I remember when I became numb to news like what came out last night and then again today. It seems like it never ends.
I had my fill about two years ago; I am now at way over capacity and don’t even know how to process anymore.
Living in this world, I am not even going to say this country, because this world seems so filled with hatred. It seems that people are hell – bent. Not even hell bent on anything particular; they are just hell bent.
I believe that a lot of people have just simply given up. I know I have had my days where I check out of the world and cannot cope.
Looks what’s going on around us. I know that the 24 hour news cycle makes the world seem more violent, but human beings were pretty violent throughout history and there was no cell phones recording it all.
What I am trying to say is, we haven’t evolved at all. In thousands of years, we are still hateful and war mongering, greedy and evil.
I am not exempt. I get pissed off just like the next guy. I get swirled up in the umbrage of the day and I shout out my indignation for the world to hear. I am not exempt. I have not obtained a zen disregard for all outcomes that is needed to be able to get through this world unscathed.
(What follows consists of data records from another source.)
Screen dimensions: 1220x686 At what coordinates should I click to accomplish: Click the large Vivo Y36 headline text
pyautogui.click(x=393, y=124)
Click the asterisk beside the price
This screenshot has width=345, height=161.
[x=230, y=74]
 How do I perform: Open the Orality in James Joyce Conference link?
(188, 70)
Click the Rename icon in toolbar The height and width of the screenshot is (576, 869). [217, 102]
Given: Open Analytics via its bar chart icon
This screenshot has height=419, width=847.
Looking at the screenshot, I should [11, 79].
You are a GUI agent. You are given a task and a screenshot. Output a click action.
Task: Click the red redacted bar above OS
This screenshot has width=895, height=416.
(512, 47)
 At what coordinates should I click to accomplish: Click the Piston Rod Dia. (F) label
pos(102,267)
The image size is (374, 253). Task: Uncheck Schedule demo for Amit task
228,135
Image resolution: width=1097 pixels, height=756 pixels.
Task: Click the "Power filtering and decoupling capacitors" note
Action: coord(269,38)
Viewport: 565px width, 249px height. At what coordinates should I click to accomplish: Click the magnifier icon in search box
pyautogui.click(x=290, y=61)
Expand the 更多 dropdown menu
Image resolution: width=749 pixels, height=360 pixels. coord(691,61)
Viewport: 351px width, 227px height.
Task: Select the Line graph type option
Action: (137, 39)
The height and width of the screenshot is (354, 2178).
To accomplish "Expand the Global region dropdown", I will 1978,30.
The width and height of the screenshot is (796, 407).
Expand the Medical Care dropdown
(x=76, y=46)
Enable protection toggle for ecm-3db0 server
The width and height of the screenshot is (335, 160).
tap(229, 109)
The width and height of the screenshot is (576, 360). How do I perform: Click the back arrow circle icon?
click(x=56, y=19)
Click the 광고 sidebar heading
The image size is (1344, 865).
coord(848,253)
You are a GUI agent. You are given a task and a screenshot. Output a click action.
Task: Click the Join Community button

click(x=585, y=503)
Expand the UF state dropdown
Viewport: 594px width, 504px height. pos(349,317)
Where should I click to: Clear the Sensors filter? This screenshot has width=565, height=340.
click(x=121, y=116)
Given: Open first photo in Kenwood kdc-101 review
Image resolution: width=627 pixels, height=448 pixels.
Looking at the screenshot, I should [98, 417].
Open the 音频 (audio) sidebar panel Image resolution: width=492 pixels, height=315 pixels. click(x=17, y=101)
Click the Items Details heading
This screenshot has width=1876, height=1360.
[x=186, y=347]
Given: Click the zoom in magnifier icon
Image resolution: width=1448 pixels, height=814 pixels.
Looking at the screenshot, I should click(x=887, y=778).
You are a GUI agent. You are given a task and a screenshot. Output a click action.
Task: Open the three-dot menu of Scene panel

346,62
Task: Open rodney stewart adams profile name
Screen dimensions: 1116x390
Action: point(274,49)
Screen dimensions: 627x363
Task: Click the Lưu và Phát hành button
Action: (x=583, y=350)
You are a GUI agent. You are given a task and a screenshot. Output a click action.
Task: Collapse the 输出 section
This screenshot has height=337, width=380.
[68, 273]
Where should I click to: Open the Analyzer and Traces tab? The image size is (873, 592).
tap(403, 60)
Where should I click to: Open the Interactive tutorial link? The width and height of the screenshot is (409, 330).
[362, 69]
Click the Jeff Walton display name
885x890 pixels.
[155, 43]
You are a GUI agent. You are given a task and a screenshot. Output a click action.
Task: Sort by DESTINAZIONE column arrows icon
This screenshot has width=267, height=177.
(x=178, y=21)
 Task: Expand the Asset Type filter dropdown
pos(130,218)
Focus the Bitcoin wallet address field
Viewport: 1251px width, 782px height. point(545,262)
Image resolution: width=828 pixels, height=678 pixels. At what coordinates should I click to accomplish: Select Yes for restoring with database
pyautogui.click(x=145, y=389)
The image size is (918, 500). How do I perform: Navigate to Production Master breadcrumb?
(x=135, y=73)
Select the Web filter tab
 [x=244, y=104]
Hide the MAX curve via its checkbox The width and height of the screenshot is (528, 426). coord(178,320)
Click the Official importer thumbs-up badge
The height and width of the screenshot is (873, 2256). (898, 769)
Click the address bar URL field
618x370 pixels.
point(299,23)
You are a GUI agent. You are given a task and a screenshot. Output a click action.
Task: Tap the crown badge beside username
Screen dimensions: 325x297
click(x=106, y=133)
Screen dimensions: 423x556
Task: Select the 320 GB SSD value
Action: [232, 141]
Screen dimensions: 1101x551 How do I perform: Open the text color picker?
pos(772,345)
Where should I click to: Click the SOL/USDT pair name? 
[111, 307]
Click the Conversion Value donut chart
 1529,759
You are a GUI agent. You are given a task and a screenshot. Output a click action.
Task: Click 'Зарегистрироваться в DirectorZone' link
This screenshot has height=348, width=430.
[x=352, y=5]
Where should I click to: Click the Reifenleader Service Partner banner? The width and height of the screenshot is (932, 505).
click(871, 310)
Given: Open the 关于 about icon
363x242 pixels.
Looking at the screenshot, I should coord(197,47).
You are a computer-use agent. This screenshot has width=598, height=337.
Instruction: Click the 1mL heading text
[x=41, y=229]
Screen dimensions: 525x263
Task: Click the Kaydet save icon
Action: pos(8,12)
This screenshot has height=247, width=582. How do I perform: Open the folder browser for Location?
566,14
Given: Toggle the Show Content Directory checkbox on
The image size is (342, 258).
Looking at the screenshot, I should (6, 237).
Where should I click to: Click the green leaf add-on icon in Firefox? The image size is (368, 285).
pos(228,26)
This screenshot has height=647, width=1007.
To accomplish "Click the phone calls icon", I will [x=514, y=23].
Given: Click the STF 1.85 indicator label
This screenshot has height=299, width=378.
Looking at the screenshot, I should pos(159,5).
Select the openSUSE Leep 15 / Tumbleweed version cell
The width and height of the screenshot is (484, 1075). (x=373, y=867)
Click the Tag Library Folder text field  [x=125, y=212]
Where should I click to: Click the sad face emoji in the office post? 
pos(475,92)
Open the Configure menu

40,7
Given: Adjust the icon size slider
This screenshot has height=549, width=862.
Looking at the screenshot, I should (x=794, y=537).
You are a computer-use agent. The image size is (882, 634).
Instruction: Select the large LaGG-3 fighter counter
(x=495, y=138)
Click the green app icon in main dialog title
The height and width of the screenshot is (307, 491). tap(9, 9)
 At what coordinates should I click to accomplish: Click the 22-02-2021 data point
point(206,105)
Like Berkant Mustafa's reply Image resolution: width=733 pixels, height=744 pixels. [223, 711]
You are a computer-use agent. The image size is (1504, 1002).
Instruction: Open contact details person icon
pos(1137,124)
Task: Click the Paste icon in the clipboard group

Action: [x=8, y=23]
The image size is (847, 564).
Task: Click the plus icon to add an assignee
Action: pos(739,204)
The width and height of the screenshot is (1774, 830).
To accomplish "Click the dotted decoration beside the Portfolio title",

With all this being said, I am fatigued. I refuse to turn on the news today because all I will see is an orange man or a blond woman throwing insults at each other. Or dash cam footage of the most recent shooting.
Even so, I don’t want to be that person that buries their head int he sand. I simply cannot be that person because I have young human beings that I have brought into this world with the understanding that I would do my best to make the world a better place.
But how can I? As a Black mother raising a Black family, how to I lift up my head and lift up my heart and then lift up my children and my community, so we can transcend all this madness?
If we are human beings haven’t learned how to live in peace yet, I have serious doubts that we ever will.
So, I have to learn to move forward despite my fatigue. Despite my lost hope and broken heart. I have to find some good in all the negative that gets thrown at me, and I have to find a way to do without ignoring the truth of this world.
Everyone on this planet has a terminal illness called life. You won’t recover from it, the end is always death. I heard that recently on a show I was watching. And it’s true. We are all terminal. We won’t make it out of here alive.
So why is it so hard for us to make it through this life while maintaining the promise that we have made to the next generation? Why can’t we just work a little harder at being less afraid? At being less angry? At being less willing to pick up a gun and shoot and kill someone?
Is it really that hard?
Today, I can’t even. I have lost all my energy and fight and I just want to lay down let the world pass me by. Does anything I do make a difference or am I just shouting in the wind?
Today i lay down, I am too fatigued to continue this fight right now. Hopefully tomorrow I will be able to try to make it better.